● **Your instructions**
Write out the passage of the bee game performance post below, word for word, from "With an clear" to "on ALL FLOWERS.".

Back to BUZZness

To be fair, I did not work on the game for a while, and since the last time I wrote about in here I had made A LOT of changes, I implemented ECS instead of using a more OO approach and basically rewrote the entire thing. I was trying to make the gameplay more exciting so I was pretty invested on writing code for the bee behavior (I shoud give you some background here but the game was kinda an POC and nothing really worked, you can read the other post about it )

Anyway, I got i bit carried away and I made bees interact with each other, flowers and the map, this caused some really slow operations, that was noticeable in my more modest laptop instead of my main machine, I was getting something like 1500fps with my PC and around 300 with my laptop and as soon as I finishing doing some cool things with the behavior with 500 bees I cloud get 30 fps, yikes.

So I was searching what I was doing wrong to see what I can do to improve this, the first this I did was to create some metrics that I can compare, so I did create a logger and generate csv files with timestamps, number of bees, frame times and fps.

The baseline was that with 1000 bees in my laptop I was getting 4-7 FPS and 800ms+ frame times. with that I began finding issues, the first thing I noticed was, the QueryIterator that I was using create new iterators and those allocations maybe was causing bottlenecks, but it didn’t really help, but was a nice improvement having direct iterations instead of creating new ones.

I also noticed that I was using an function countBeesNearFlower() for some of the behavior and this was 0(n), considering the 1000 bees and running in each frame this was not ideal, to say the least, so I added an HashMap to track bees targeting each flower with some QoL methods to incriment, decrement, and get target count for each flower, this improve from O(n) to O(1), even with this, the performance did not improve was I was hopping, so the bottleneck was in something else.

After all that, still getting 700ms+ spikes, I did not found the main issue.

With an clear head, after an night of sleep I notice my mistake, 10x performance improvements does not comes when you do something smart, it’s when you stop doing something stupid, I had an method to make bees go to an flower to collect pollen, findNearestFlower() was called EVERY FRAME, for EVERY BEE, iterating on ALL FLOWERS.

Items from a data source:

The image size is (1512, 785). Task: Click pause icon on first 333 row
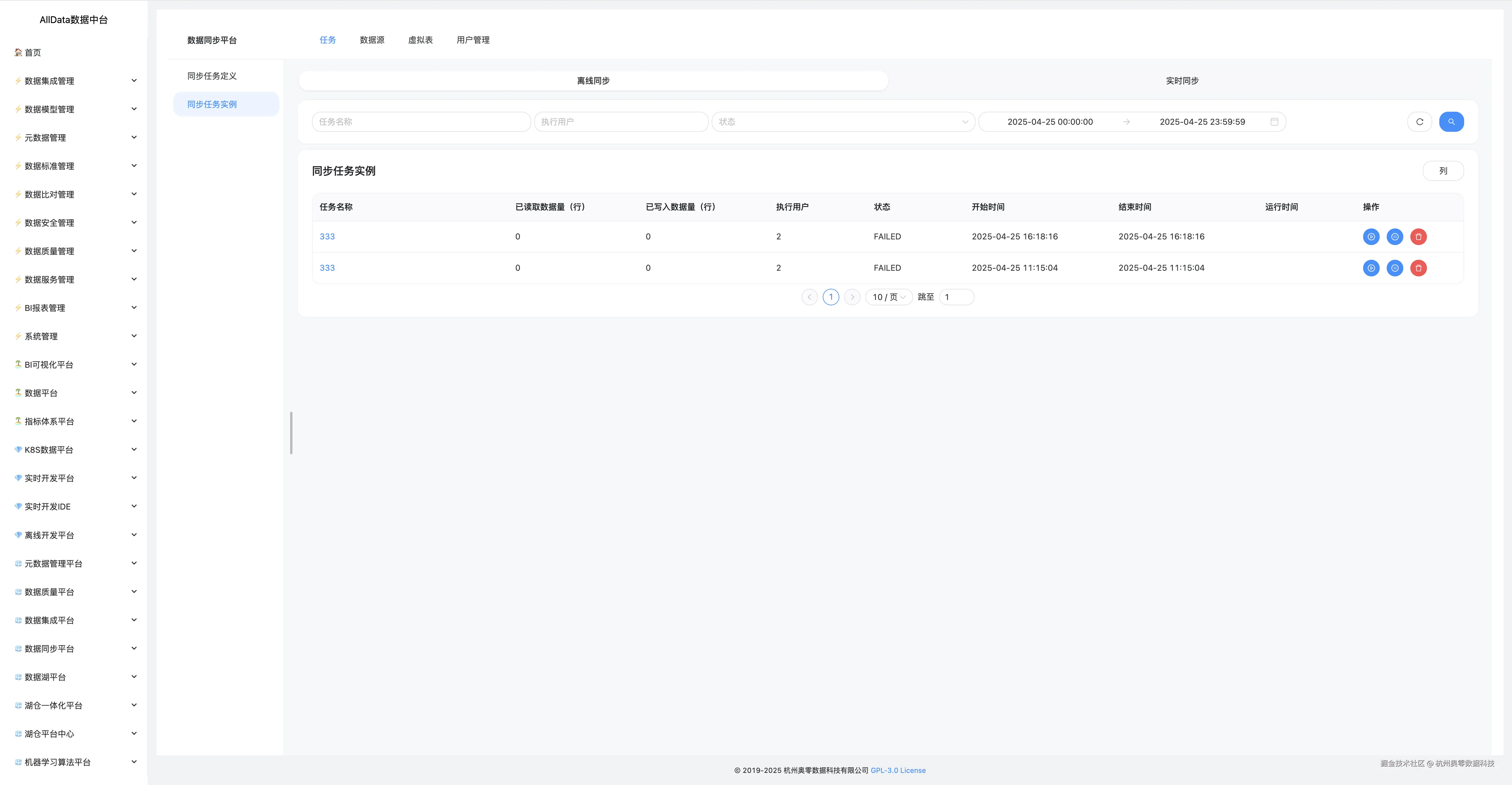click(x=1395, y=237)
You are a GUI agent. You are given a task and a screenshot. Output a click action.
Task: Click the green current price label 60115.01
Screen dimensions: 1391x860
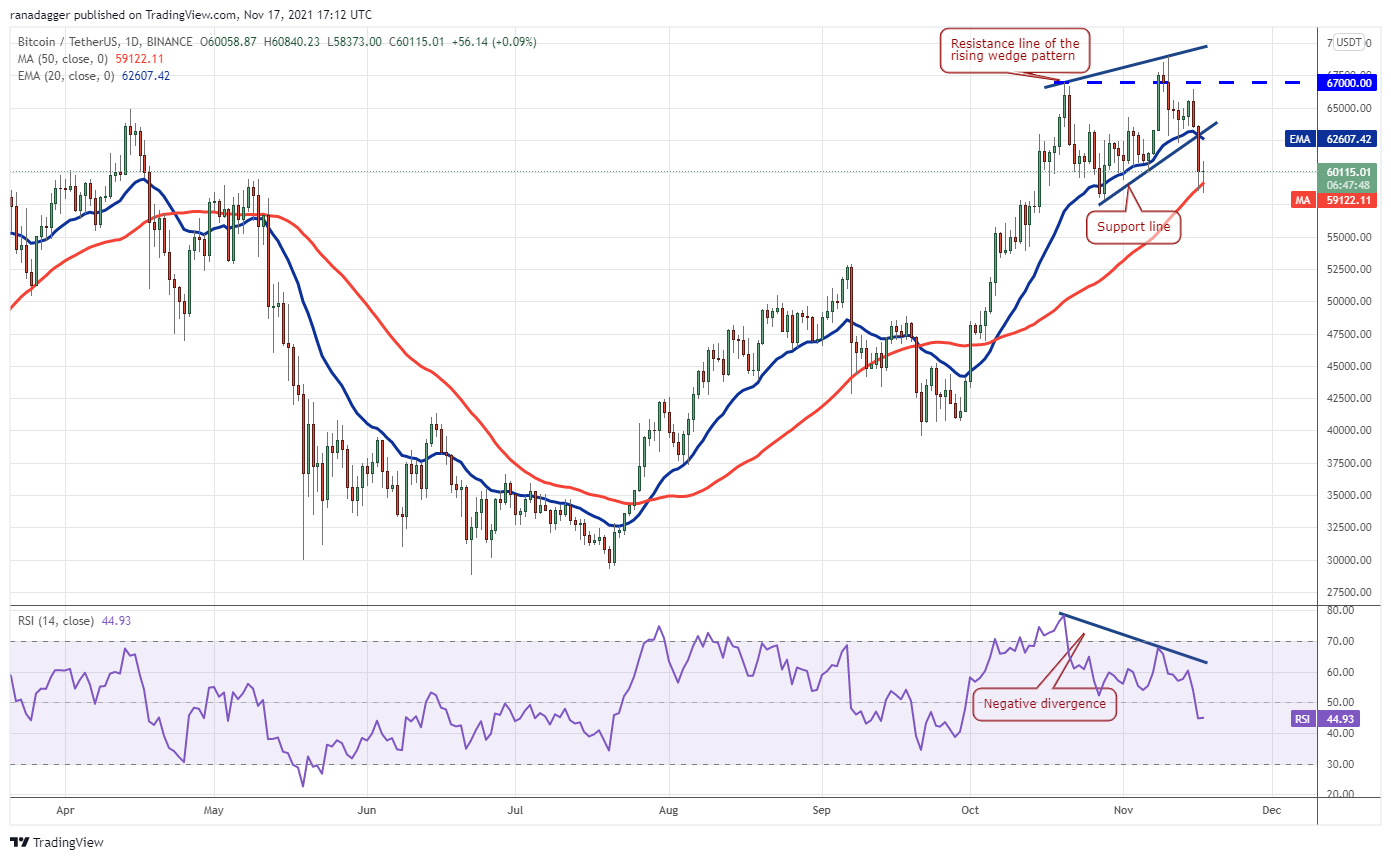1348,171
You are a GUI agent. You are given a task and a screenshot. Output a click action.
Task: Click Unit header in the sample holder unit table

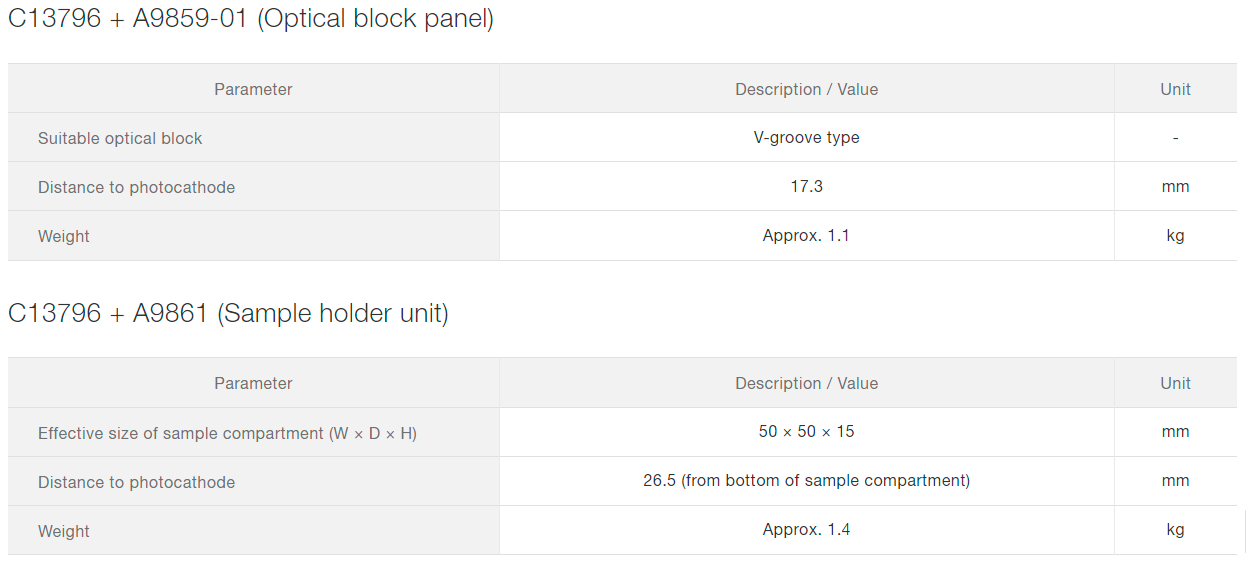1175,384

● **Finished exercise**
With an clear head, after an night of sleep I notice my mistake, 10x performance improvements does not comes when you do something smart, it’s when you stop doing something stupid, I had an method to make bees go to an flower to collect pollen, findNearestFlower() was called EVERY FRAME, for EVERY BEE, iterating on ALL FLOWERS.